I ended up getting a modern 26B MoE model (Gemma 4) running at reading speed on an old recycled server with a single Xeon E5-2620 v4 and 128GB of DDR3 RAM (and no GPU). It took a lot of work, but it actually worked out somehow.
I've also linked the quants at the end, but they're not gonna run unless you use the ik_llama-cpp fork I mention, see other posts for more details.
I'm not an ML engineer, so I'm by no means an expert, and the server is busy acting as a Nix cache, but if you have any question, I can try to answer, but best effort.
You say it runs "at reading speed". Have you benchmarked it?

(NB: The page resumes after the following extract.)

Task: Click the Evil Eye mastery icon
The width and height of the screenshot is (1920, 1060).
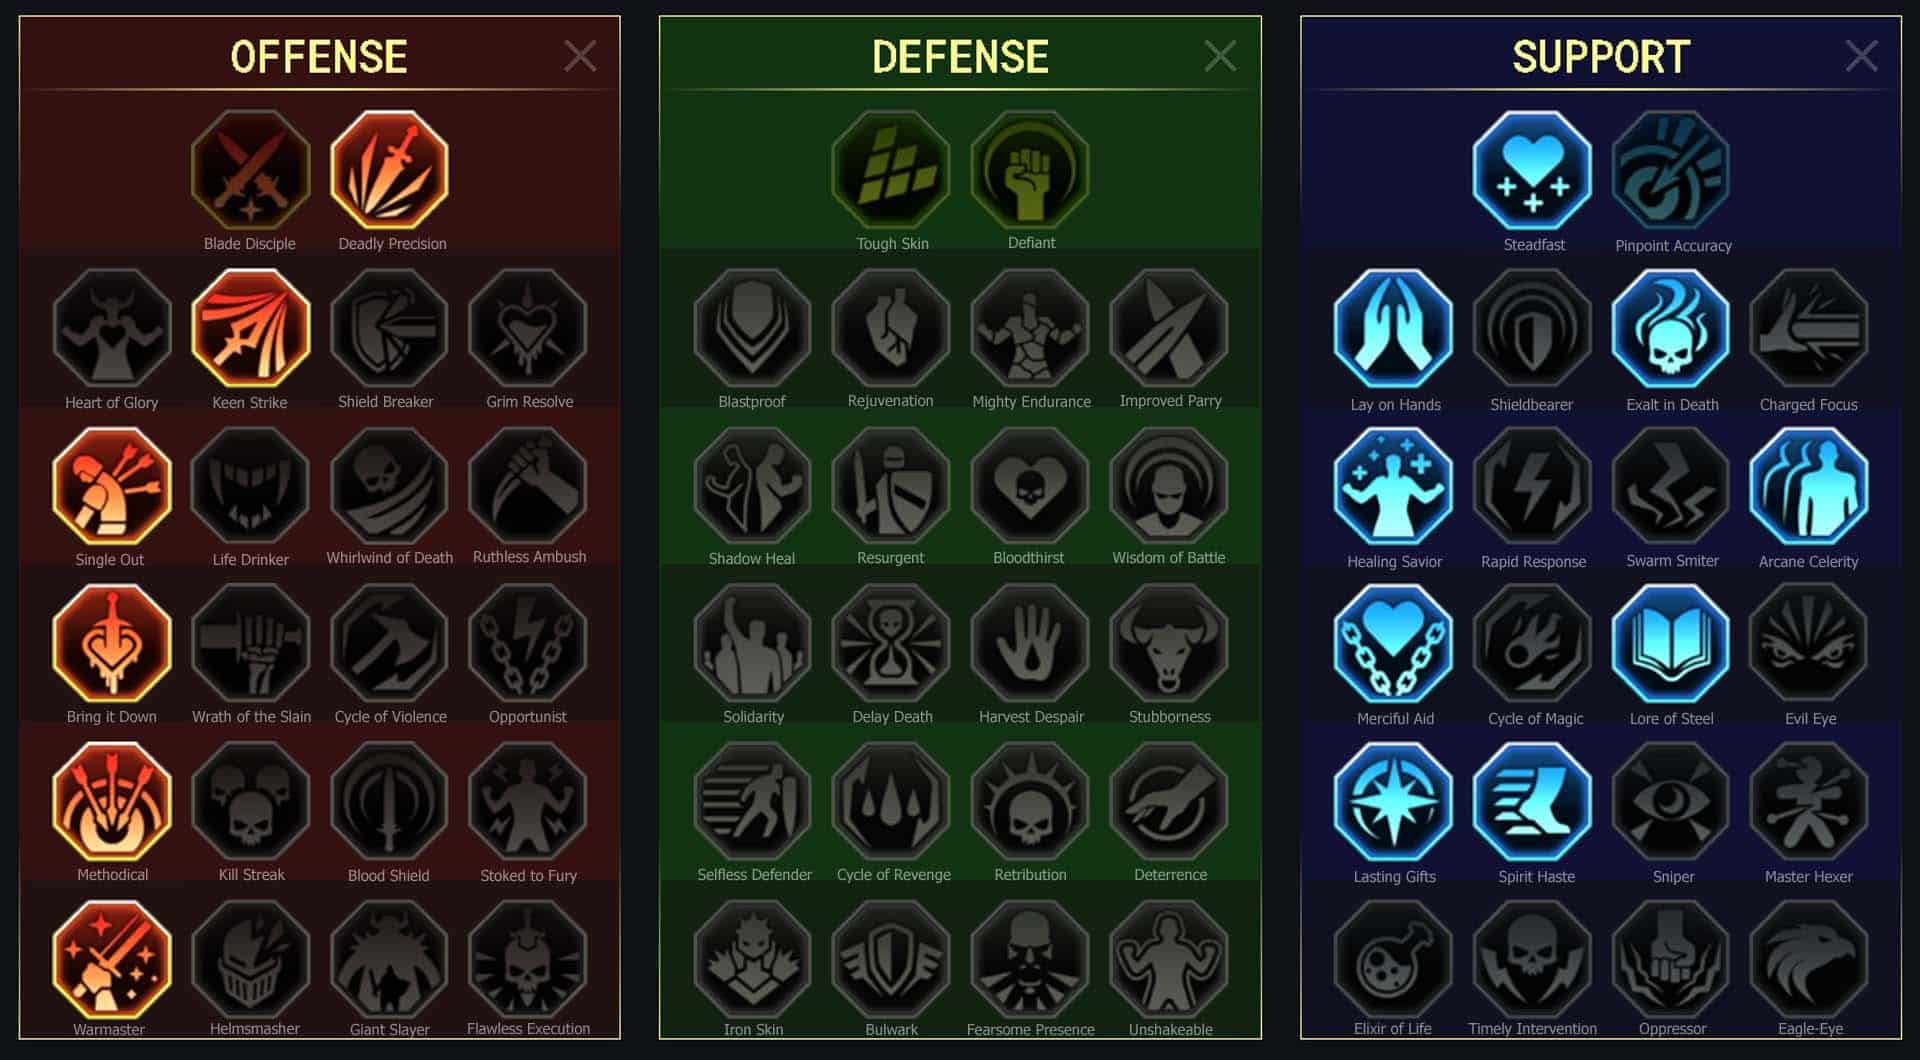Action: coord(1809,644)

Noted, and agree (it looks like it has also already been clicked, which I dislike). I honestly I need to redo the themes.
> You say it runs "at reading speed". Have you benchmarked it?

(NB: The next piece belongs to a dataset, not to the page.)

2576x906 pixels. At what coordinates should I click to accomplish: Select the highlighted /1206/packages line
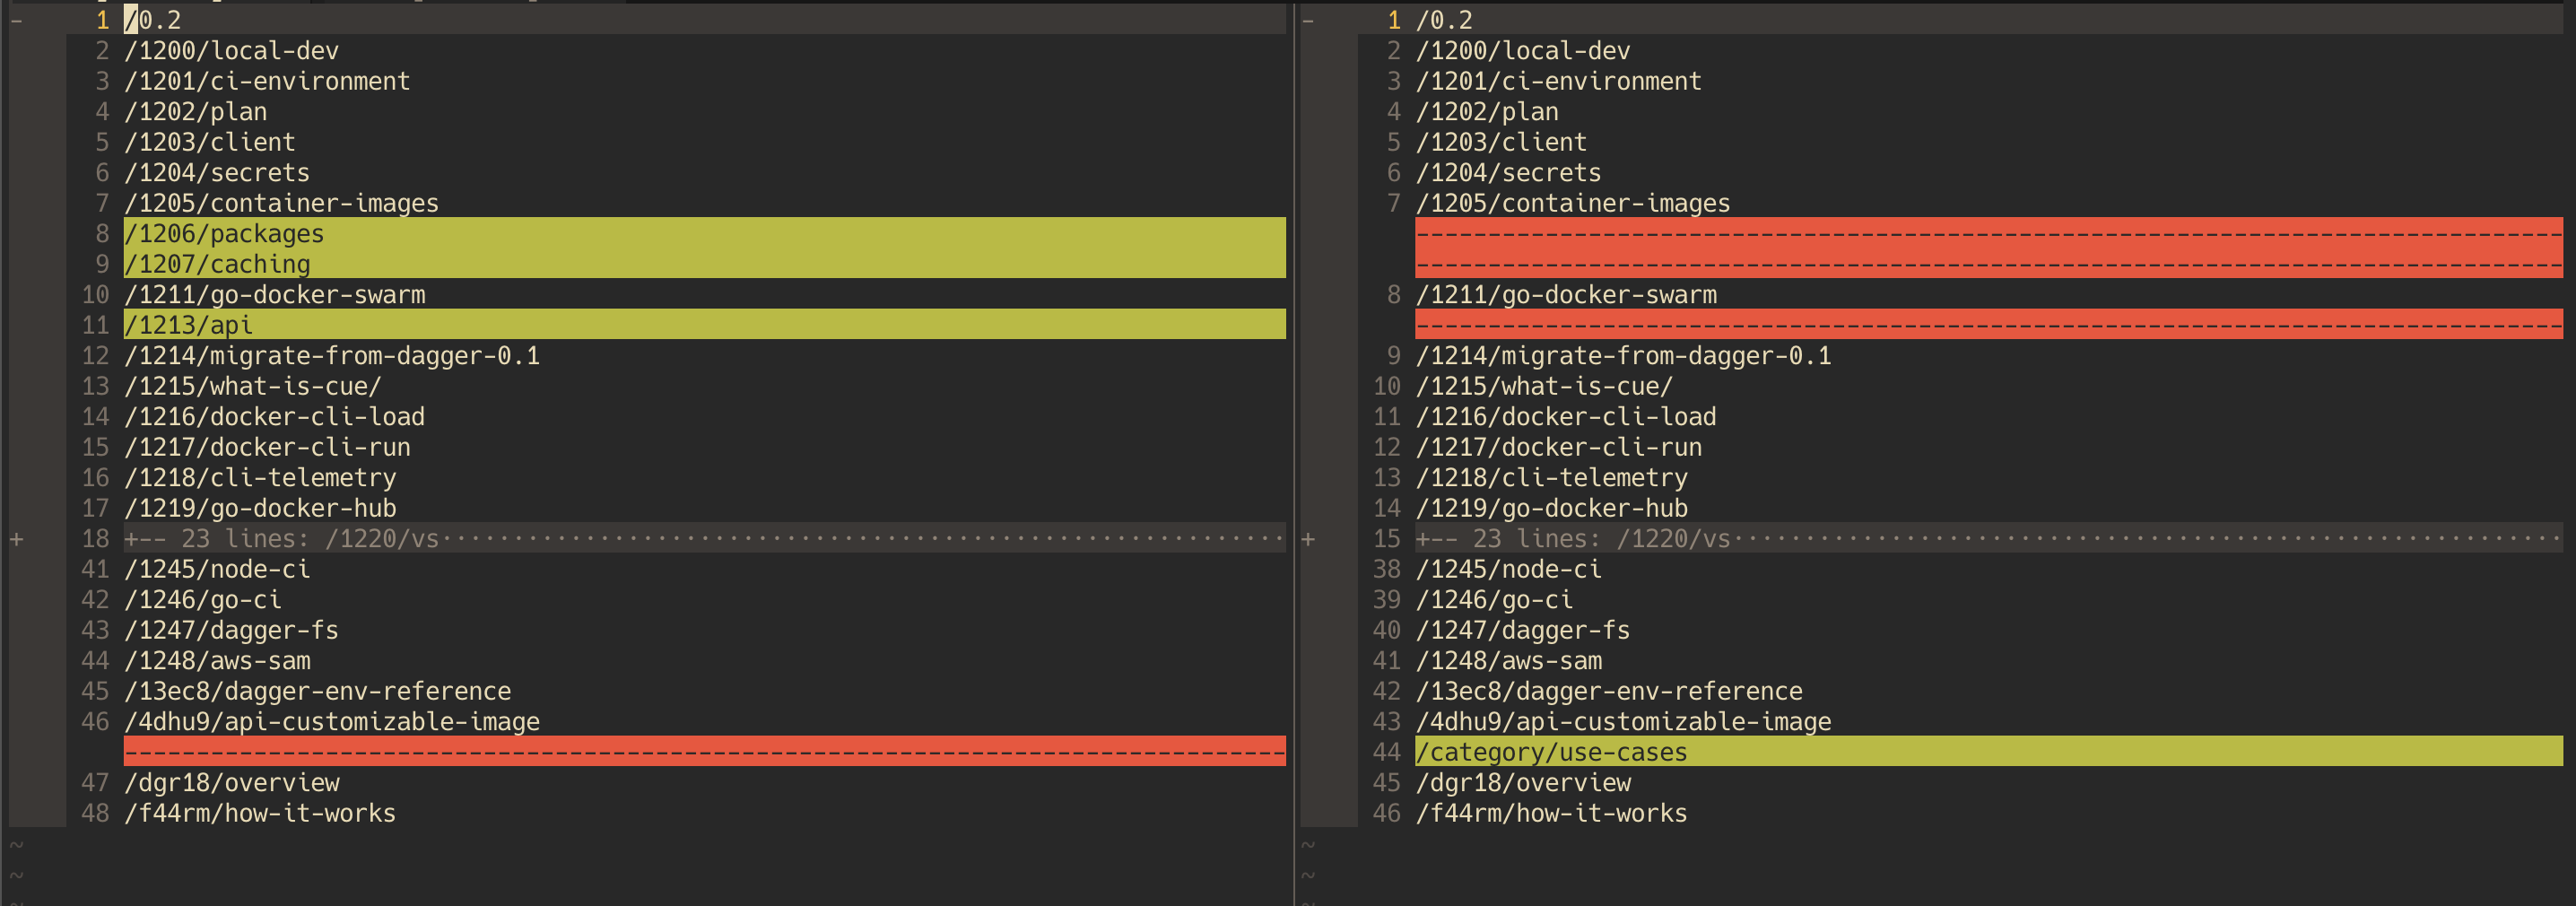(224, 233)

At some point a few weeks ago, yes I think so, but I didn't write it down for some reason... so I'll have to find a time when it's not busy and do it again without a noisy system. Right now the system is noisy, but that said doing it like this:
llama-cli --model gemma-4-26B-A4B-it-Q8_0.gguf --model-draft gemma-4-26B-A4B-t-assistant-GGUF/wikitext-2-raw_ik-llama-mtp_drafter-conservative/gemma-4-26B-A4B-it-assistant-Q8_0.gguf --spec-type mtp --draft-max 3 --draft-p-min 0.0 --color -sm graph -smgs -sas -mea 256 --split-mode-f32 --temp 0.7 --cpu-moe -t 8 --flash-attn on --mla-use 3 --merge-up-gate-experts --special --mlock --run-time-repack --spec-autotune --no-kv-offload --parallel 8 --jinja -p "Why is the sky blue?" -n 128
Gives:
llama_print_timings: load time = 83911.65 ms
llama_print_timings: sample time = 26.99 ms / 128 runs ( 0.21 ms per token, 4742.15 tokens per second)
llama_print_timings: prompt eval time = 343.41 ms / 7 tokens ( 49.06 ms per token, 20.38 tokens per second)
llama_print_timings: eval time = 10639.36 ms / 127 runs ( 83.77 ms per token, 11.94 tokens per second)
llama_print_timings: total time = 11114.98 ms / 134 tokens
So 11.94 tokens per second while it's also playing binary cache and CI builder.When I do it properly, I'll add it to the blog as well!
numactl --membind=1
so it is constrained to one of the memory sticks which speeds up token generation a little.
Model name: Intel(R) Xeon(R) CPU E3-1265L V2 @ 2.50GHz
Mainboard Product Name: P8Z77 WS
GPU 05:00.0 VGA compatible controller: NVIDIA Corporation AD106 [GeForce RTX 4060 Ti 16GB] (rev a1)
05:00.1 Audio device: NVIDIA Corporation AD106M High Definition Audio Controller (rev a1)
Memory: 32GBThis works.
So you'd change the invocation slightly here, but a lot of things you can potentially reuse.
That said, the Gemma 4 E4B models have so far in my experience been... not great when it comes to long context, but they are very passable for basic tasks, and even seem surprisingly okay at tool calls.
Totally just vibes based, I think it goes up to 20+ tps when it's not under load (and that's me trying to be conservative). For context, reading speed at 250 wpm would be around 5 to 6 tokens per second.